DOCUMENT EXTRACT:
Saturday, November 22, 2008
Atom feed of your recently played games
Friday, November 21, 2008
In praise of short games
I like short games. I often find myself defending short games, and the preference for short games to other gamers, so I thought I'd write my thoughts down in a little detail.
First, definitions: A very short game is one that plays in 15 minutes or less. A short game is one that plays in 15-45 minutes. A medium game plays in 45-100 minutes. A long game plays in 100-180 minutes. A very long game plays in over 3 hours. That's how I use those words.
Part of my preference for short games comes from my opportunities to play. I don't get to game as much as I used to, and some of that limited time includes lunchtime gaming at work. But, my inclination toward short games extends back to before I had any such time constraints. The constraints have simply amplified the preference.
The standard argument is that longer games have more strategic opportunities, the ability to more thoroughly explore a game system, and overall to be "deeper". For the most part, I agree. The argument goes further something like, "If you're enjoying it, what's the difference between one two hour game and 4 half-hour games?". To me, a lot. This is the key, and why I prefer short games.
To get to the root of the issue requires deconstructing how I get enjoyment out of games. I enjoy the social aspect, it's part of why I don't do "online boardgaming" much if at all. I enjoy the decision making, but that's actually a small part. I enjoy the process: Going from a start condition where everyone is equal; adapting to random factors and other people's play; developing a strategy or strategies; picking tactics to execute that strategy; executing those tactics; resolving the endgame. The whole is far greater than the sum of the parts. The positive experience of a complete game, the beginning, middle and end, is greater than the micro-activity of "what do I do next". Each of those parts of the process has value in and of itself, not just "enjoyment per unit time". It's similar to why people presumably enjoy whole movies or TV shows rather than a simple collection of entertaining scenes. So, if the enjoyment of playing a good game yields 1 EP ("enjoyment point") per minute, I'd say the process of developing a strategy is worth 5-20 EP, on top of the time it takes. For each of the 5 or so "aspects" of gameplay, that often ends up being the dominant part of the fun. Plus, as mentioned, I like novelty/variety so I'd say most of the time I'd give a game a 1-10 EP bonus depending how long it's been since I'd played it.

WHAT YOU NEED TO DO:
Answer these questions from the blog post on short games:
1. How many minutes does a medium game play, by the writer's definitions?
2. What kind of gaming at work is part of the writer's limited time?
3. How many enjoyment points does the writer assign to the process of developing a strategy?
The records have no connection to the text.

DATASET ROWS:
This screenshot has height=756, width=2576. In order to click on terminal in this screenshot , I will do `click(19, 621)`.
...
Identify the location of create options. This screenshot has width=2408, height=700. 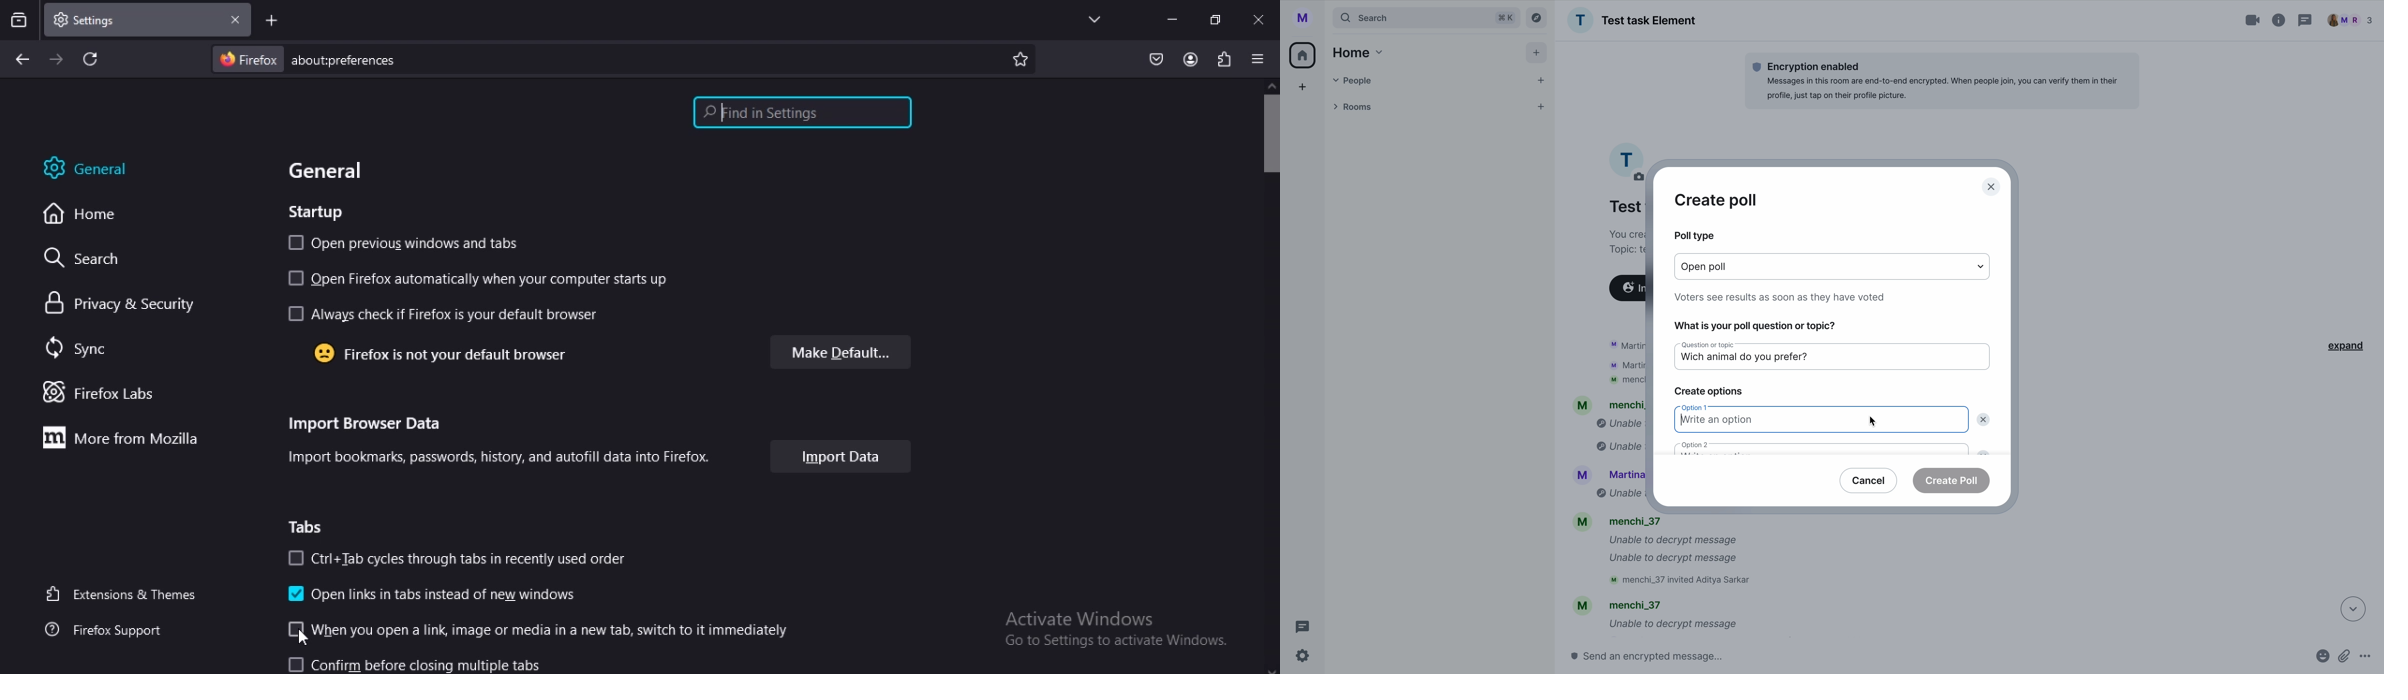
* * *
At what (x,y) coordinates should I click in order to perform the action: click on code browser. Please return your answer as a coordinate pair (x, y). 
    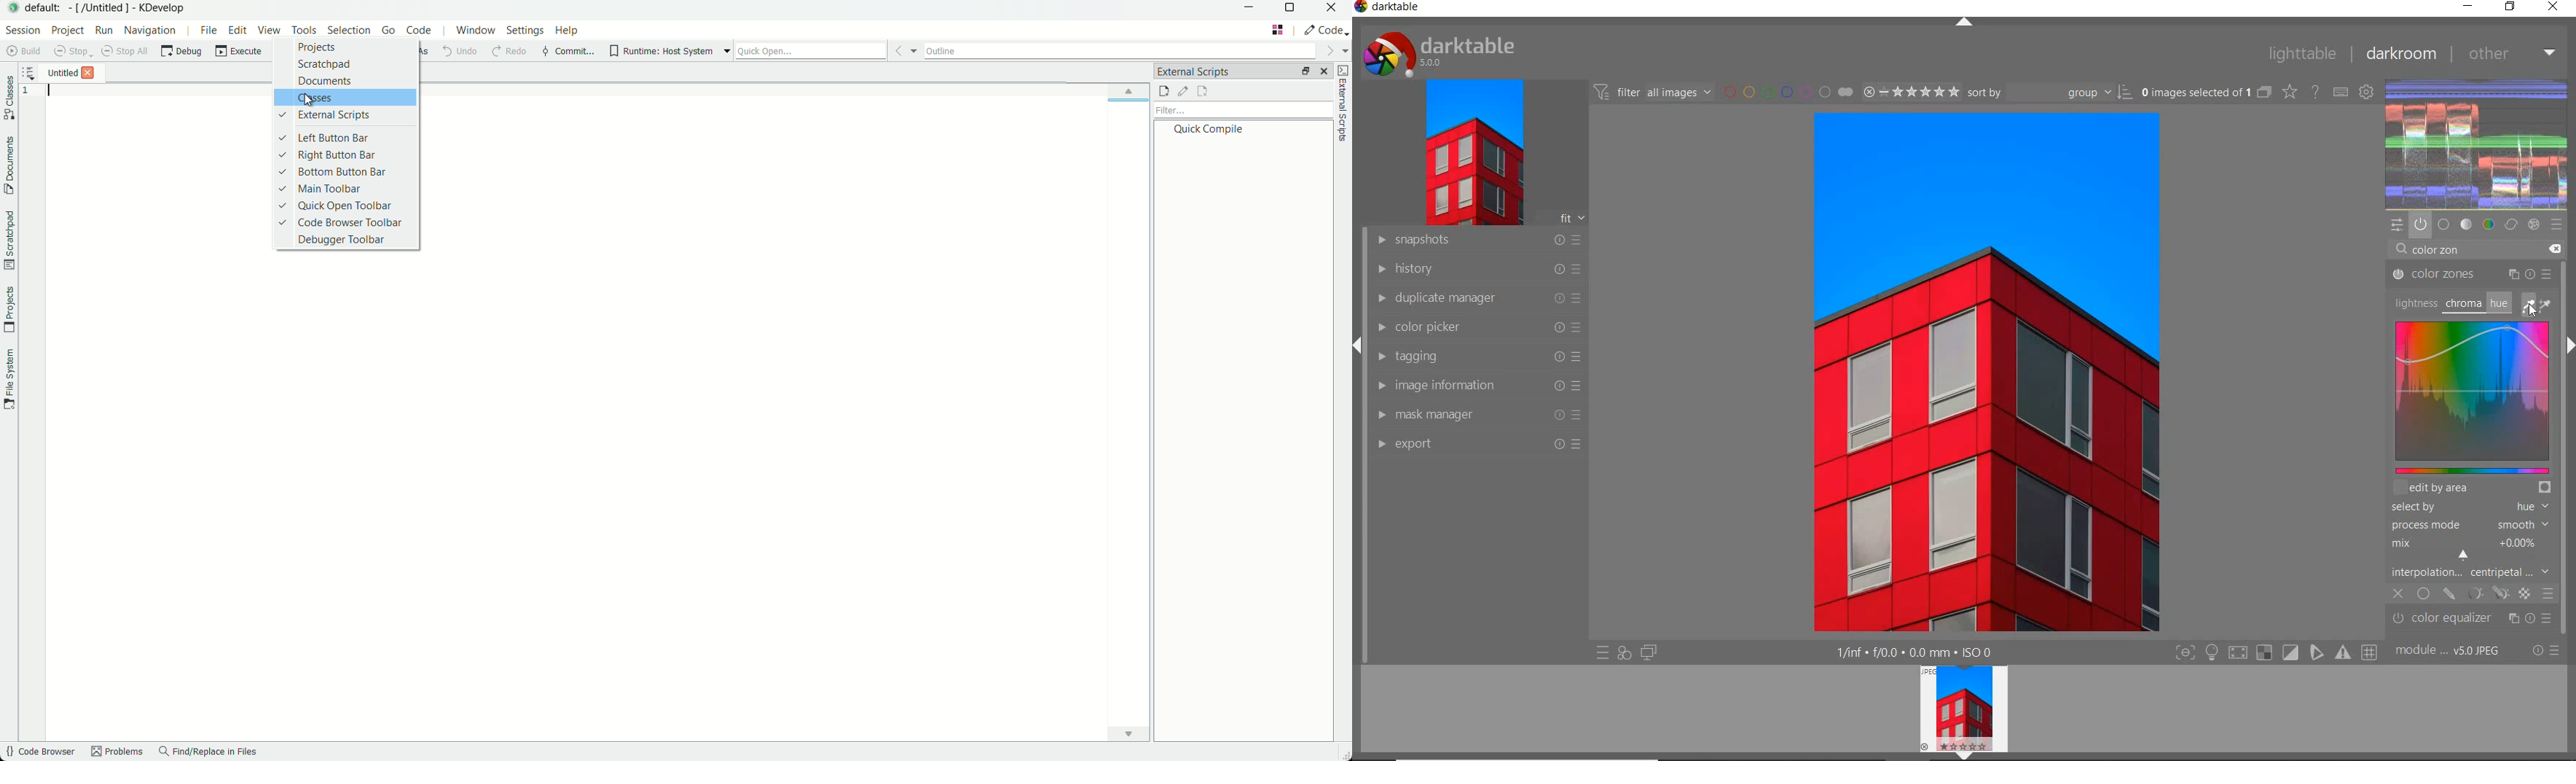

REPLY TO THE TASK:
1. 45-100 minutes
2. Lunchtime gaming
3. 5-20 EP